Casual Male Retail Group Inc. has chopped $13 million out of its anticipated marketing spending for 2009, president and CEO David A. Levin said last week during an earnings call.
“Most of the reduction has come from prospecting for new customers,” Levin said, according to a transcript from Seeking Alpha. “We’ve eliminated our television spend for the year – a $5 million expenditure in 2008. In addition, we’ve cut back on prospecting catalog circulation; the number of catalog drops; page counts and often the size of the catalog itself, representing another $5 million.”
Levin continued, “We’ve introduced this year smaller catalogs for the pure Internet shopper and diverted some of those dollars into more efficient online media. This initiative of reducing print and investing more in the Internet follows the trend of the consumer, as we see our customers naturally shift from the traditional catalog shopper to the Internet.”
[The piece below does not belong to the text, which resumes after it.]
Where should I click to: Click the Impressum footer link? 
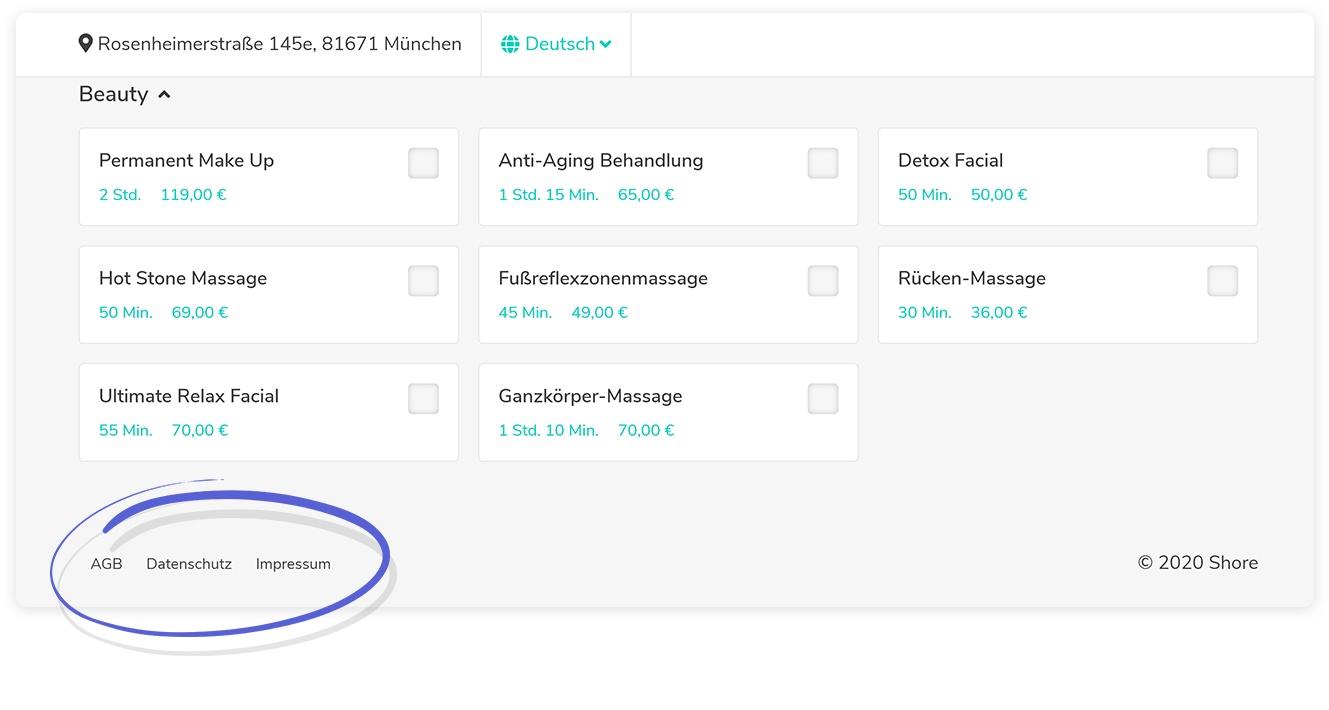(x=293, y=564)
Last month, Casual Male reported first-quarter revenue of $97.6 million, down from $107.6 million. Despite the drop in revenue, during the quarter the company’s net income rose from $96,000 in first-quarter 2008 to $336,000 in the quarter ended May 2 of this year. During the first quarter, selling, general and administrative expenses fell from $43.3 million a year ago to $37.2 million.
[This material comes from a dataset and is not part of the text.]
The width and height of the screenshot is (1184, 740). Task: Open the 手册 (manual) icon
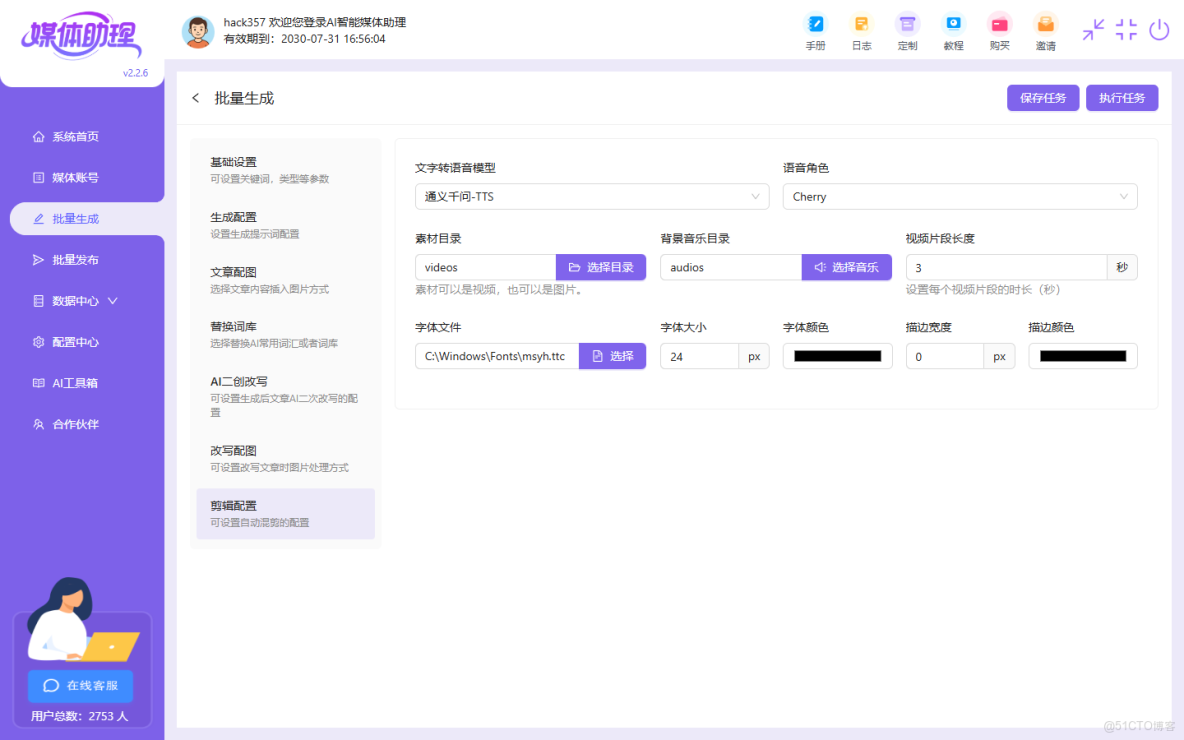(x=815, y=30)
On an annualized basis, the company anticipates cropping $30 million from its selling, general and administrative expenses, pulling them back to 2005’s level, CFO/CEO Dennis R. Hernreich said during the call.
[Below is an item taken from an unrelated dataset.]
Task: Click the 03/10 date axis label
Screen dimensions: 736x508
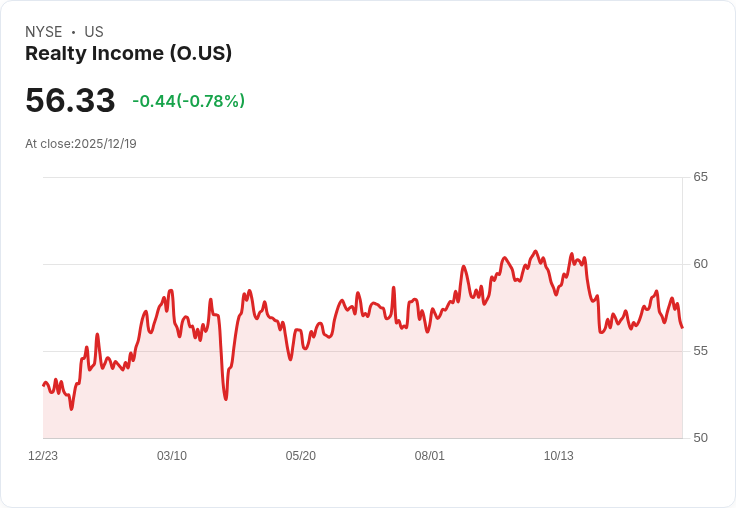Action: (x=172, y=456)
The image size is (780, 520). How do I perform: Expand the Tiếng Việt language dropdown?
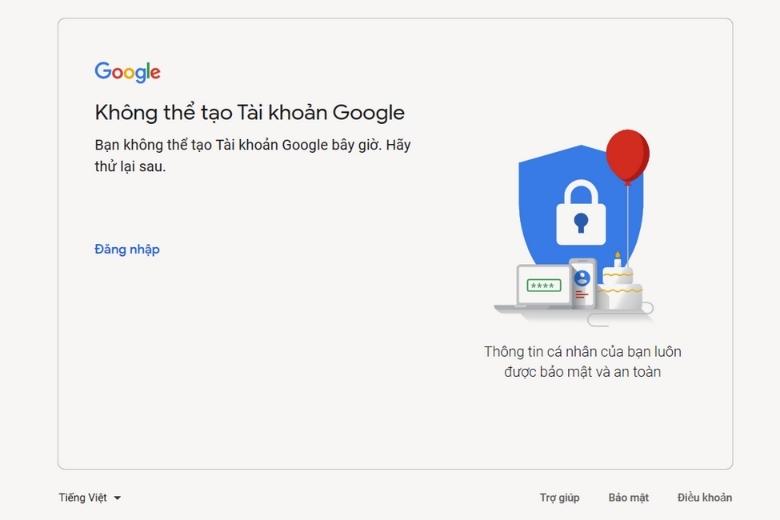90,498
“The brief explanation of the source of these reductions are: 40% of which came from marketing and were achieved by reducing less productive promotions and new customer acquisition activities such as catalog prospecting; 20% of the reductions from store labor productivity improvements…20%...from corporate payroll reductions [including] a 5% pay reduction..10% from distribution productivity improvements mostly driven by technology enhancements; and finally another 10% from renegotiated service contracts and volume-related expenses,” Hernreich added.
The company’s current business model is being driven increasingly by service enhancements to customers within its market, and less by promotional marketing and discounting, Hernreich said.